Starting serial console (devc-sersifive)...
system console set to /dev/ser1

Probing for NVMe...
nvme:   Model:    "SAMSUNG MZVL2512HCJQ-00B00"
nvme:   Serial:   "S675NF0R487649"
nvme: ns 1  capacity=488386 MiB
devb-nvme: GPT OK, 8 partition(s)
  ...
  p6: LBA 144941056..857972735 (348160 MiB) name="Debian"
  p7: LBA 857972736..891527167 (16384 MiB)  name="swap"
  p8: LBA 891527168..895721471 (2048 MiB)   name="QRV"
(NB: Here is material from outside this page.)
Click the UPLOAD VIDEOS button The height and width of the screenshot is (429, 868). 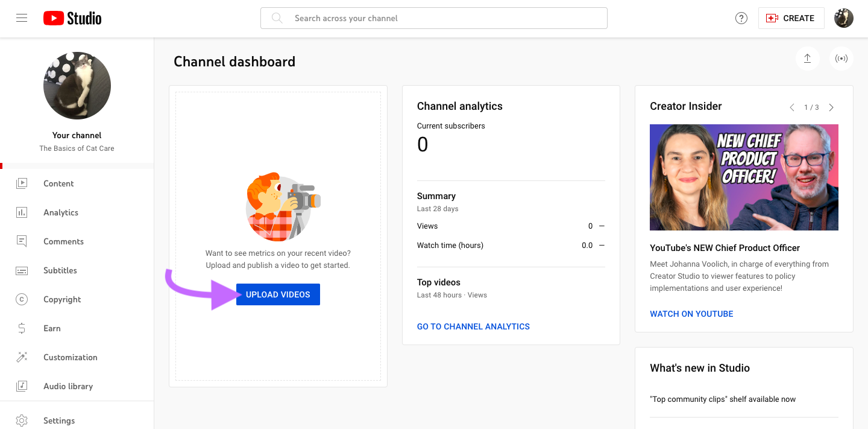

Mounting /dev/nvme0n1p8 on /usr...
fs-qrv: qrvfs v2, 4096 blocks, 128 inodes
fs-qrv: mounted qrvfs at /usr (dev=/dev/nvme0n1p8)

Sysinit: level1 running.

QRV 0.27 (2026-04-28) on sifive,hifive-unmatched-a00

login: qrvuser
Password:

Welcome to QRV!

[/home/qrvuser]$ echo "Welcome to QRV on SiFive Unmatched!"
Welcome to QRV on SiFive Unmatched!
[/home/qrvuser]$

What This Required

Filesystem namespace flip

The most visible architectural change: the CPIO modpkg now mounts at / instead of /rd/, and the NVMe filesystem mounts at /usr. The init script, all binaries, and drivers live under the cpio root's bin/, sbin/, lib/. Everything that belongs on persistent storage — config, user home directories, extended tools — lives under /usr, contributed by the qrvfs partition on NVMe. /etc resolves to /usr/conf via a path-manager symlink. /home resolves to /usr/home the same way.
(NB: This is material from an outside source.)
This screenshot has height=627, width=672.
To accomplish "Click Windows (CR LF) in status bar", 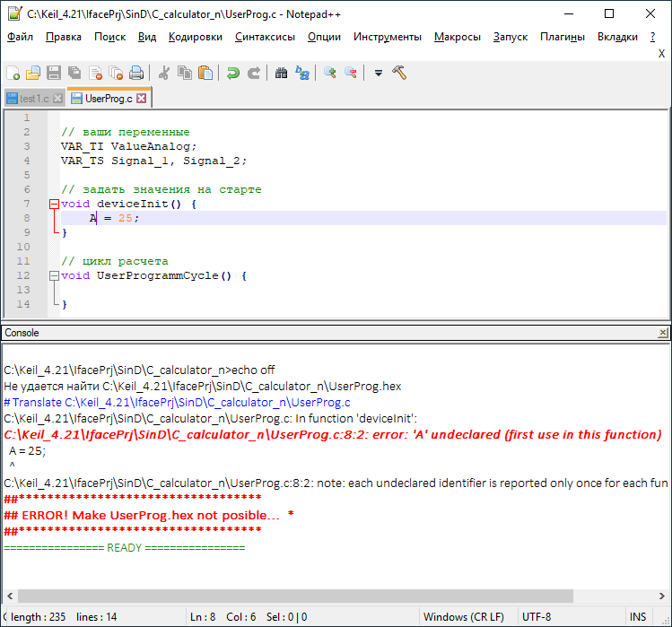I will click(464, 617).
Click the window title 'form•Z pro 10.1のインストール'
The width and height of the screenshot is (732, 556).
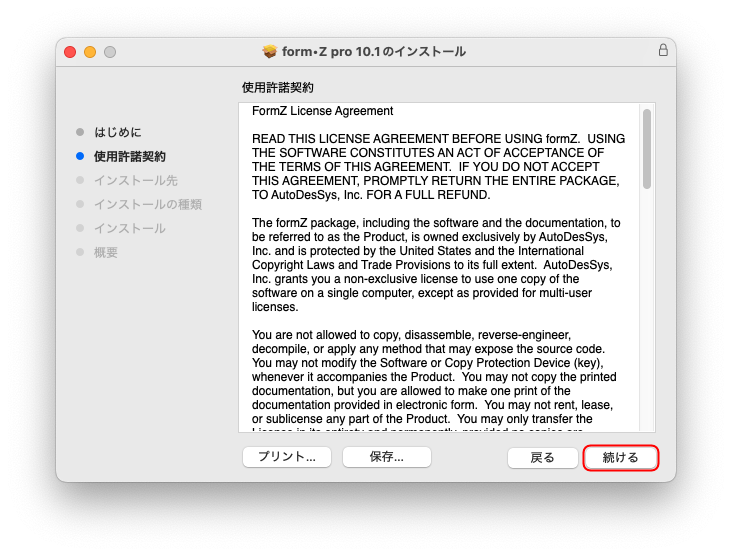[x=375, y=51]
This is the Linux initramfs/rootfs split, applied to QRV's architecture. It means the init script can be edited on disk without rebuilding the CPIO image. It means /etc/passwd is just a file on the NVMe partition.

Staged init

The cpio /sbin/init is a minimal mksh script — about 70 lines — whose only job is to get the console up, probe NVMe, and mount /usr. If that fails, it drops to a rescue shell. If it succeeds, it hands off to /usr/sbin/sysinit/level1.sh on the mounted disk.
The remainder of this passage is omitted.